I did English Lit. for A-level (High School, for my non-Commonwealth friends). I may have mentioned this before. Every so often they’ll try to refresh the curriculum by including a book or two that wasn’t written by a dead white guy, so in addition to The Canterbury Tales, Othello, and Coriolanus, we also studied The Remains of the Day.
An Artist of the Floating World was written a couple of years before TROTD, and it’s easy to see similar themes being worked through, almost like a practice session. It’s so much more than that though, and it makes me regret not revisiting this author long ago. The pacing and control are phenomenal as Ishiguro gives us another aging, unreliable narrator looking back on a life wasted in the support of the wrong side of history; looking back with a painful mixture of self-aggrandisement, self-obsession, and ultimately self-delusion.

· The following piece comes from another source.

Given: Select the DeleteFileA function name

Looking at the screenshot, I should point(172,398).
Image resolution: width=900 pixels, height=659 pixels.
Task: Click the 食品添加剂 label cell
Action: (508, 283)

For all that this is a short book the process of self-inflicted character assassination is agonizingly slow and drawn-out. At no point is the eponymous artist allowed the brutal but decisive disembowelment of Seppuku, but we much watch as he instead chooses to commit suicide of the ego through an infinity of paper cuts to the soul, as his pretensions to influence and legacy are flayed away to reveal the sad and shabby skeleton beneath.
“…real quarrels were rare at the Migi-Hidari, all of us who frequented that place being united by the same essential spirit; that is to say, the establishment proved to be everything that Yamagata had wished; it represented something fine and one could get drunk there with pride and dignity.”